A. Lange & Söhne, Datograph Perpetuo Tourbillon Honeygold Lumen: com o calibre L952.4, de corda manual, e caixa em ouro mel de 41.5 mm e 14,1 mm de altura. Se por um lado impressiona a legibilidade de todas as funções no mostrador, nada como admirar a beleza e os acabamentos do movimento, no verso. Ed.Ltd a 50 exemplares.
Hermès, e o novo som da relojoaria
O Arceau Duc Attelé é o relógio mais complexo que a Hermès já apresentou, prova de que a casa francesa também pode dar cartas na alta relojoaria, ainda que recorrendo à ajuda de um grupo de relojoeiros independentes e ultra especializados, denominado Le Cercle des Horlogers. O Duc Attelé apresenta um turbilhão central, que gira em três eixos e a uma frequência mais alta do que o habitual (5Hz em vez de 4Hz). A gaiola está construída em titânio, e decorada com o H original da primeira boutique, no nº 24 Faubourg Saint Honoré. À sua volta, surgem as indicações de horas e minutos e como se isto não fosse suficiente, o Arceau oferece ainda uma repetição de minutos igualmente invulgar, pois revela o mecanismo sonoro que costuma estar tapado pelo resto do movimento. Aqui, não só os gongos estão bem visíveis no mostrador, como os martelos têm a forma de uma cabeça de cavalo. Muito fiel ao legado Hermès.
Hermès Arceau Duc Attelé: Calibre H1926, a 5 Hz, de corda manual e com 48 horas de reserva de marcha. Caixa de 43 mm disponível em ouro rosa ou titânio, sendo este último ideal por reverberar melhor o som e ser mais leve. Ed. Ltd. a 24 unidades.

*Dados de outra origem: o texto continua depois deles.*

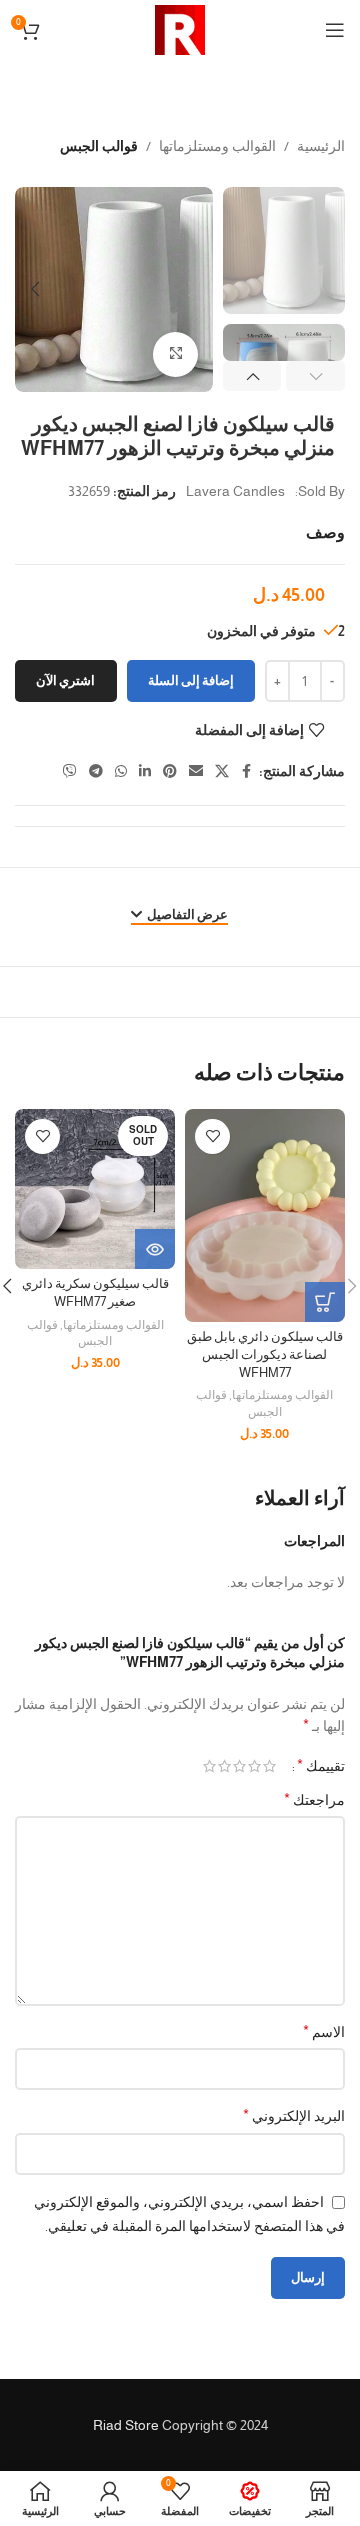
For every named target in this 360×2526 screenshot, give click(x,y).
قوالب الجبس (99, 146)
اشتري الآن (65, 680)
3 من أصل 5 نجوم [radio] (239, 1766)
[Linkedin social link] (145, 771)
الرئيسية (321, 146)
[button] (193, 289)
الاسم (324, 2031)
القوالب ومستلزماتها (217, 146)
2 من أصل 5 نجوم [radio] (254, 1766)
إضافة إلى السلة (191, 680)
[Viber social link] (70, 771)
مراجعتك (314, 1799)
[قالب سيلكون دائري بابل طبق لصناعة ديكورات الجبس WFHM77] (265, 1215)
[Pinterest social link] (170, 771)
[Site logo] (180, 29)
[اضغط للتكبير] (175, 354)
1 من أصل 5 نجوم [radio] (269, 1766)
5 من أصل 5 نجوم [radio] (209, 1766)
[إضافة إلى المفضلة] (212, 1136)
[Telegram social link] (96, 771)
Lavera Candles (235, 491)
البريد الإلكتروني (294, 2115)
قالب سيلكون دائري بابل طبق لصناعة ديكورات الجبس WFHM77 (265, 1354)
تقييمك (321, 1766)
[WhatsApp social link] (121, 771)
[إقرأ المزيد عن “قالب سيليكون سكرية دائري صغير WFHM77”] (155, 1249)
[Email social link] (196, 771)
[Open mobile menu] (335, 30)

Patek Philippe redescobre a roda na engrenagem
Introduzidos pela primeira vez em 1930, na era dos primeiros voos transatlânticos, os World Time afirmaram-se como uma das complicações mais emblemáticas da Patek Philippe, e esta como a escolha mais óbvia para quem procura estes relógios, capazes de indicar rapidamente as horas em qualquer um dos 24 fusos horários, mais a hora de casa. Este ano, a Patek adicionou a data à sincronização do fuso horário local, para quem chegar a um destino com o dia diferente daquele em que o relógio está, o relógio também ajuste essa indicação, e não apenas o fuso horário. Mais uma complicação absolutamente inédita e que, ao contrário do que pode parecer, foi tudo menos simples de alcançar, uma vez que essa possibilidade de ajuste provoca movimentos contraditórios nas engrenagens, que paravam todo o relógio. Um desafio em que a PP passou na perfeição e patenteou.

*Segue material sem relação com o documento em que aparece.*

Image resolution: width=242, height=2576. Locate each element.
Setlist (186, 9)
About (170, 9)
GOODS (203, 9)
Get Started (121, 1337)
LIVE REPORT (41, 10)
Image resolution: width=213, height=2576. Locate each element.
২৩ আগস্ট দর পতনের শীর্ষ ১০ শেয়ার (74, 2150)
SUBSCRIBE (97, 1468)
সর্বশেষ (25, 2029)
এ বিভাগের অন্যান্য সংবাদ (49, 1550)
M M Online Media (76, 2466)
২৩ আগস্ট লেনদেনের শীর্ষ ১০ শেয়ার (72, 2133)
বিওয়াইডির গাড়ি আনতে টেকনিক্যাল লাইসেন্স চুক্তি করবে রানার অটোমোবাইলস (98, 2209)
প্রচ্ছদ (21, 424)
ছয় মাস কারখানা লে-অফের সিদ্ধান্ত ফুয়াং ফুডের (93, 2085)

Patek Philippe World Time Reference 5330G: Movimento automático Calibre 240 HU C, com caixa em ouro branco de 41 mm. Destaque para a bracelete em cabedal, trabalhado para imitar denim azul claro. Cor que se repete no mostrador, contribuindo para a leveza visual do relógio.
Montblanc Minerva desvenda a tradição
A Montblanc tem vindo a afirmar-se como uma marcas das mais surpreendentes, graças – em grande parte, embora não exclusivamente – ao savoir faire da Minerva, a venerável manufatura suíça que "herdou" em 2006. E como a tradição da Minerva residia na produção dos melhores cronógrafos monopulsantes, a Montblanc tem sabido explorar esse filão muito bem, apresentando modelos cada vez mais sofisticados, e virando inclusivamente o movimento de "pernas para o ar", de forma a permitir que se consiga admirar os elementos mais importantes a partir do mostrador. Estamos a falar de peças com um acabamento perfeito e, desta vez, a própria caixa oferece janelas em cristal de safira dos lados, para que possa entrar mais luz no mostrador, e oferecendo novos ângulos para admirar o trabalho dos mestres relojoeiros de Villeret.
Montblanc 1858 The Unveiled Minerva Monopusher Chronograph: Calibre MB M17.26, mecânico de corda manual, com reserva de marcha de 50 horas. Certos elementos do calibre, como o orgão regulador, as pontes ou plantina foram decoradas a azul, fazendo ligação à bracelete. Ed. Ltd. a 100 exemplares.